BrailleVision was designed with visually impaired users as the primary audience.

🔊 Audio Spatial Feedback

Soft ticking sound while searching for the document.
Distinct double-beep when the page is correctly aligned.

🗣️ Native Text-to-Speech

Uses the browser's Web Speech API.
Reads translated text aloud automatically.

🛠️ Technology Stack

Frontend

Vanilla JavaScript
HTML5
CSS3
Web Audio API
Web Speech API

Backend

Python
Flask

Computer Vision

OpenCV
NumPy

Machine Learning

PyTorch
Ultralytics YOLOv8

Natural Language Processing

Ollama
Meta Llama 3 (8B)

🚀 How to Run Locally

Because all processing is performed locally for privacy (no cloud APIs), you will need a machine capable of running an 8B parameter language model.
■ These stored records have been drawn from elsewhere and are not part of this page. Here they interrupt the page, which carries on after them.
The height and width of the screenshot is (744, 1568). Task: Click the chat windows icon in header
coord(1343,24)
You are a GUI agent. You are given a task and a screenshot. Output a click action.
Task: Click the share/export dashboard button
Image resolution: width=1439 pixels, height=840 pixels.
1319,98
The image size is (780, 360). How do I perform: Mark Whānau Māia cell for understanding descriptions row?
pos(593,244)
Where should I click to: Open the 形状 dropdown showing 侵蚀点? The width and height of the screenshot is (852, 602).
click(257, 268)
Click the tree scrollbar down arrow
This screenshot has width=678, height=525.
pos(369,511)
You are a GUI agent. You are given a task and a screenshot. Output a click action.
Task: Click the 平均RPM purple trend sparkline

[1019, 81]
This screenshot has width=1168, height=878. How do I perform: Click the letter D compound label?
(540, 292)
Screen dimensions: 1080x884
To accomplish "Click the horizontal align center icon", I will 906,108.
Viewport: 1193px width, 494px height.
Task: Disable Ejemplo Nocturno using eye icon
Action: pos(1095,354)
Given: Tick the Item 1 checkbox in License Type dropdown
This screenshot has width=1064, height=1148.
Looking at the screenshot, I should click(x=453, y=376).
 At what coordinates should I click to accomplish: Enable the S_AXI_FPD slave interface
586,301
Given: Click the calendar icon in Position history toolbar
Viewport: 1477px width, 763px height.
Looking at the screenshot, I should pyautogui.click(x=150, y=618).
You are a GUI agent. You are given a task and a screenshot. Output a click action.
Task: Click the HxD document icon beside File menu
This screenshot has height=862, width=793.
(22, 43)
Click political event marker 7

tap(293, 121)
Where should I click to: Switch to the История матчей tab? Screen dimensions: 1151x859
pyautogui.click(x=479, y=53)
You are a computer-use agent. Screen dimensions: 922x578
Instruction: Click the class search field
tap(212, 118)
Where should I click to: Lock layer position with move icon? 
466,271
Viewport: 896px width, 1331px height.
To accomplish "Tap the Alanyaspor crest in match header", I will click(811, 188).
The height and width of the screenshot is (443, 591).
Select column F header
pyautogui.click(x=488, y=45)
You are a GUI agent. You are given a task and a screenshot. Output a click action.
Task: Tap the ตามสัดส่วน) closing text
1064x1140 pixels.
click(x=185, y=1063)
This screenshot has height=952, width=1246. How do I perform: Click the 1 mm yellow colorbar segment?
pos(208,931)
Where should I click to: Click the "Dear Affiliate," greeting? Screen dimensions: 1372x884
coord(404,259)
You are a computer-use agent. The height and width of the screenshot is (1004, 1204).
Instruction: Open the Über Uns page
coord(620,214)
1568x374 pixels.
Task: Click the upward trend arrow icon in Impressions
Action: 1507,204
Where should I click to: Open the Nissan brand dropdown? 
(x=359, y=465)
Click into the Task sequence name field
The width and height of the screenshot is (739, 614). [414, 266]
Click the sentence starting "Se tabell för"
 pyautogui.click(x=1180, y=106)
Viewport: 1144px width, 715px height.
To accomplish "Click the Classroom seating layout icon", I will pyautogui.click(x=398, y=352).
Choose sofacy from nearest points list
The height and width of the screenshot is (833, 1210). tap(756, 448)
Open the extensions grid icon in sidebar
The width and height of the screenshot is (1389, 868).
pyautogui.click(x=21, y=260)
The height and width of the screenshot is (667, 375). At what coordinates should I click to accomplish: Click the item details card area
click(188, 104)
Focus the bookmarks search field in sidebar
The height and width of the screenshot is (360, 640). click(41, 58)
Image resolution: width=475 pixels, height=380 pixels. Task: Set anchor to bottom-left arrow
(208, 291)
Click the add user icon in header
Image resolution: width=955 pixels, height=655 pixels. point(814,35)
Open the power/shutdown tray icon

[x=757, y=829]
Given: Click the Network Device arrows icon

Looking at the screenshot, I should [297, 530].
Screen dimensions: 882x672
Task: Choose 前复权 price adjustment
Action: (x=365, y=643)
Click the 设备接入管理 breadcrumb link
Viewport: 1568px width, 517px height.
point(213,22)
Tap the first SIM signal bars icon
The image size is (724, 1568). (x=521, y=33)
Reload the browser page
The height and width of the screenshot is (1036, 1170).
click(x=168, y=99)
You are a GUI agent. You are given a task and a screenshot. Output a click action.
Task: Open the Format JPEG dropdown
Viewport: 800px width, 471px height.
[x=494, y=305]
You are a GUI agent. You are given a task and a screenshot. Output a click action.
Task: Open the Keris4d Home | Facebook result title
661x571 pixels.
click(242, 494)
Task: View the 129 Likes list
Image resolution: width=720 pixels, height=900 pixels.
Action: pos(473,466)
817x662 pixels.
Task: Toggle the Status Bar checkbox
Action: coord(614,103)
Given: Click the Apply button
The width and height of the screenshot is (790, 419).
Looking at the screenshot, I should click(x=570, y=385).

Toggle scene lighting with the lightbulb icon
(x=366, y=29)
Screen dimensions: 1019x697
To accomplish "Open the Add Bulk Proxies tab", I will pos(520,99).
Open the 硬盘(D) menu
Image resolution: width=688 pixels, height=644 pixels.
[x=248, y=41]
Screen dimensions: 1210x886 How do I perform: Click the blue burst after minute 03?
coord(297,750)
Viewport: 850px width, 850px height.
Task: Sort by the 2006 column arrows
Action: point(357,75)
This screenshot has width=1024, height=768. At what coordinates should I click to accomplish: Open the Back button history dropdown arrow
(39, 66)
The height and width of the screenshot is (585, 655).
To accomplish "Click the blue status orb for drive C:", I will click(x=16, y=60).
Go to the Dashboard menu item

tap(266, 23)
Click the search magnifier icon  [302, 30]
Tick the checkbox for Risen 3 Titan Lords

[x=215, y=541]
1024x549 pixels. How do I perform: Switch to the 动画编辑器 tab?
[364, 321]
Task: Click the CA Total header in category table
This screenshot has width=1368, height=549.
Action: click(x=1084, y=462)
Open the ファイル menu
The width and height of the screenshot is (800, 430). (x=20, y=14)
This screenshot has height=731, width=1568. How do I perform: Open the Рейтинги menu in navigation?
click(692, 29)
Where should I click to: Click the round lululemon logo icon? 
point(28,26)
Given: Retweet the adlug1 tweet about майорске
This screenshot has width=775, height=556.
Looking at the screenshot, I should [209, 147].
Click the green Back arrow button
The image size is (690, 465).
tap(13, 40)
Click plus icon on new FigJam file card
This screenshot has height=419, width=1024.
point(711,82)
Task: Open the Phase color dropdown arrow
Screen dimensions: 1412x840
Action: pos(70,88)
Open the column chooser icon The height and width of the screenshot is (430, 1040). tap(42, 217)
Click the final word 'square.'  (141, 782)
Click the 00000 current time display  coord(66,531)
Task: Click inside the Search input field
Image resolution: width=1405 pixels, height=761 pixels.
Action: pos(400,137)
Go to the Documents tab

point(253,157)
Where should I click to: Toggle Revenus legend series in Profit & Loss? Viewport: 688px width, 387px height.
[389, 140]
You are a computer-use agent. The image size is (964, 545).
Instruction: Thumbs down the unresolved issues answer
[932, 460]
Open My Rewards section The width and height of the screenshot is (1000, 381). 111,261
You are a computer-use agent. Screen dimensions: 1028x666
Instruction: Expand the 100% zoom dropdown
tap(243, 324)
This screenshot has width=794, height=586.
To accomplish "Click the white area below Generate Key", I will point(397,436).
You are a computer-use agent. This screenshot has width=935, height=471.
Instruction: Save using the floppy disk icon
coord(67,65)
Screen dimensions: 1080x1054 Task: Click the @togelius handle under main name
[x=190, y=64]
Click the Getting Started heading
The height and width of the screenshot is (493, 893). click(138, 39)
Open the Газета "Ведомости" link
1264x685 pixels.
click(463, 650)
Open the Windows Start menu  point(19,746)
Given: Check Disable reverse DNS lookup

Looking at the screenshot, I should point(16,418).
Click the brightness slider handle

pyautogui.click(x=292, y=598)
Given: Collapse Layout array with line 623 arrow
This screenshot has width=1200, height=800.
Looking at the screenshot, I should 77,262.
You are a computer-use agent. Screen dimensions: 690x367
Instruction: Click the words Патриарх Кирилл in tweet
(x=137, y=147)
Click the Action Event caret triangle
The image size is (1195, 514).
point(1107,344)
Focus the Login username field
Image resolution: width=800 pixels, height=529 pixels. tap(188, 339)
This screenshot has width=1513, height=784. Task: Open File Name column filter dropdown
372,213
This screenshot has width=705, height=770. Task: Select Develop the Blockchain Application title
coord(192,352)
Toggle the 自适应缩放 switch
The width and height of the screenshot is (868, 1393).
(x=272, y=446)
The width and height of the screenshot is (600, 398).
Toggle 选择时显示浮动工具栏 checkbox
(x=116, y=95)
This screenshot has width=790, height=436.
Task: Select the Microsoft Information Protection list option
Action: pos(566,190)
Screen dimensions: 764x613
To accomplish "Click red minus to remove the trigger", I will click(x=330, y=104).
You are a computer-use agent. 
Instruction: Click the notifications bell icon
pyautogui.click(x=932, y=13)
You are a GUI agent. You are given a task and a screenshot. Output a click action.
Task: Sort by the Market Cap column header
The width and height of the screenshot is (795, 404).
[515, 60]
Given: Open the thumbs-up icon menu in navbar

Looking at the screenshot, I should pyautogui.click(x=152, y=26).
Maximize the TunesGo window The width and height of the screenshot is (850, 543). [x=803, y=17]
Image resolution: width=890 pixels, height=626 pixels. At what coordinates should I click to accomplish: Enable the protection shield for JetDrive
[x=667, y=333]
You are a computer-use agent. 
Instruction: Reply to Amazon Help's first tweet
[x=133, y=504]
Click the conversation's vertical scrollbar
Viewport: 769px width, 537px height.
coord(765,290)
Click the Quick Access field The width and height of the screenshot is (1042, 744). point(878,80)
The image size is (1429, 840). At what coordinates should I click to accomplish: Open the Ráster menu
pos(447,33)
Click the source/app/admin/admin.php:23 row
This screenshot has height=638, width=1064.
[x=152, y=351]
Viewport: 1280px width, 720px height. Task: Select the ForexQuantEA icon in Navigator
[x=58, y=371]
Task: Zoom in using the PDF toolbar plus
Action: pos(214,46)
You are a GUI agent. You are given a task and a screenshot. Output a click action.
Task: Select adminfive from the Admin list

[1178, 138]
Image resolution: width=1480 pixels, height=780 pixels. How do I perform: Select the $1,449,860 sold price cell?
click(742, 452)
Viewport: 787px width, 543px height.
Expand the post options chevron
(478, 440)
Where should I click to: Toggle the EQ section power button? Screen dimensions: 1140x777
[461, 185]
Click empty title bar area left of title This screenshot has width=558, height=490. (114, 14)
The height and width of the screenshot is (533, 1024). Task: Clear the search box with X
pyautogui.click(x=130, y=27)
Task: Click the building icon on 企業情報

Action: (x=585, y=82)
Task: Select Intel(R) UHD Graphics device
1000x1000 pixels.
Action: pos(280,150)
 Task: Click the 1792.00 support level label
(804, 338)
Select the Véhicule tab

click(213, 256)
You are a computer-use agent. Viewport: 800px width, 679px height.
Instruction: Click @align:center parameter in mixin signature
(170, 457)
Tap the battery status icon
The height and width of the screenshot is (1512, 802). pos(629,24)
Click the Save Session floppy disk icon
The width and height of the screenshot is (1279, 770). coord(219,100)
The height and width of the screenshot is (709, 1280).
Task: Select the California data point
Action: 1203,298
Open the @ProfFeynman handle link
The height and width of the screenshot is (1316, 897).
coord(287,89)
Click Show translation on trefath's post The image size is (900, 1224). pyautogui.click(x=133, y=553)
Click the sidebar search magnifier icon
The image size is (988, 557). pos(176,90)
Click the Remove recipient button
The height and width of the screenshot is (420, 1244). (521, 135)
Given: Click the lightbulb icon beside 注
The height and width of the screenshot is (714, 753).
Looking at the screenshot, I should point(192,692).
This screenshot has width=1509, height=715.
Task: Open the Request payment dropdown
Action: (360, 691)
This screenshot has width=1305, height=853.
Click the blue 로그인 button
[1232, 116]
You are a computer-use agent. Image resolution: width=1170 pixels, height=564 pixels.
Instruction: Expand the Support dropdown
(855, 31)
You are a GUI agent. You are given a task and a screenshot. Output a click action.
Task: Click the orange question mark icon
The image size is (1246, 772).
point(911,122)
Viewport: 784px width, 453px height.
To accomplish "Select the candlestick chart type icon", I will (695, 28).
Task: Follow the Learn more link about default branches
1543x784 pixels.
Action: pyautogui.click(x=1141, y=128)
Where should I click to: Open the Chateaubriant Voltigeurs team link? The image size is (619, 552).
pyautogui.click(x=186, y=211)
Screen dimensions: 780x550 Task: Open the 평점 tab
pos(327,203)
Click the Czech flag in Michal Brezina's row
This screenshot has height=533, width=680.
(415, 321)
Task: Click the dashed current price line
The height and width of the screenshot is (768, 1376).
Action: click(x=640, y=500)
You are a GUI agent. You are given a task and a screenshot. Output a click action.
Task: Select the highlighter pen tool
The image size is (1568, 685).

Choose your operating system below for specific setup instructions.

🪟 Windows Setup Guide

1. Clone the Repository & Set Up Environment

Open Command Prompt (cmd) and run:

git clone https://github.com/<your-username>/<your-repo-name>.git
cd <your-repo-name>

It is highly recommended to use a virtual environment on Windows:

python -m venv venv
venv\Scripts\activate

2. Install Dependencies

pip install flask opencv-python numpy ultralytics requests

3. Install & Start Ollama (The AI Brain)

Download and run the Windows installer from:
https://ollama.com/download
Once installed, open a new Command Prompt window and run:

ollama run llama3

Leave this terminal window open. It acts as the local API server on port 11434.

4. Start the Vision Server

Go back to your first Command Prompt window (where your virtual environment is active) and run:

python app.py

5. Launch the Application

Open your web browser and navigate to:

http://localhost:5000

Grant camera permissions when prompted and begin scanning.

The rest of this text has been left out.